You might have heard that increasing your collagen intake or adding it to your daily routine can help with a skin’s firmness and general appearance. And while it might seem like a new trend, collagen is actually produced naturally by our bodies. Here we explain what it is and the steps you can take to boost its natural benefits.
What is collagen?
Collagen is a key protein in our body that helps to keep our skin taut and strong, plus it works to replace dead skin cells. It’s made up of 18 different amino acids which serve as the building blocks of protein that form our hair, muscles, bone and of course, skin. When your body has plenty of it, collagen helps to make our skin look more youthful. Unfortunately, as we age, the body’s ability to produce collagen begins to decline.
How to boost collagen naturally
There is an abundance of emerging research in the skincare industry. A German study conducted in 2014 by the University of Kiel found skin elasticity improved in women aged between 35 and 55 years who took a dietary collagen supplement for 12 months (compared to those who took a placebo).
Increasing your daily intake of all antioxidants, especially vitamin C, is essential to stimulating the production of collagen. As are foods rich in sulphur. Eat as many varieties of fresh wholefoods – kiwi fruit is particularly good, as are oranges, almonds, carrots, avocadoes, garlic and dark green leafy vegetables – as you can at every meal.

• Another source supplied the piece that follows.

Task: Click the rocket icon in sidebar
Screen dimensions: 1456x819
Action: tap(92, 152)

We recommend avoiding, wherever possible, sugar, smoking and spending too much time in the sun without sunscreen.
Massage can also stimulate collagen production, so build upwards movements into your daily routine as you apply skincare products.
What about collagen creams?
The collagen molecule can’t penetrate the skin, so you need to look for a product that has includes the amino acids that help to produce collagen. They could be called something like a protein and peptide complex on the packaging. Otherwise, look for products that are high in vitamins C and E, both of which help with collagen production.
Can I get a treatment?
There is some evidence to suggest that microdermabrasion can stimulate the production of collagen, although microneedling and Ultraformer III treatments are better alternatives. The tiny pinpricks made during the procedure cause microscopic injuries to the deeper dermal layers of the skin, which in turns triggers both collagen and elastin production increase to help with healing.

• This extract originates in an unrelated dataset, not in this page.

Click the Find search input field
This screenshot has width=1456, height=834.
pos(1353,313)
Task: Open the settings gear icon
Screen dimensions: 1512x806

Microneedling is relatively painless but a topical anaesthetic cream can also be used to ease discomfort, and the procedure can take as little as 10 minutes. Afterwards, your clinician will use products high in retinoid (vitamin A) and antioxidants, including vitamin C, to boost skin regeneration.
Improvements in the skin can usually be seen in three to four weeks, with changes ongoing over the coming months. Results can also be improved by combining microneedling with chemical peels and adding platelet-rich plasma during one of our Factor4 treatments.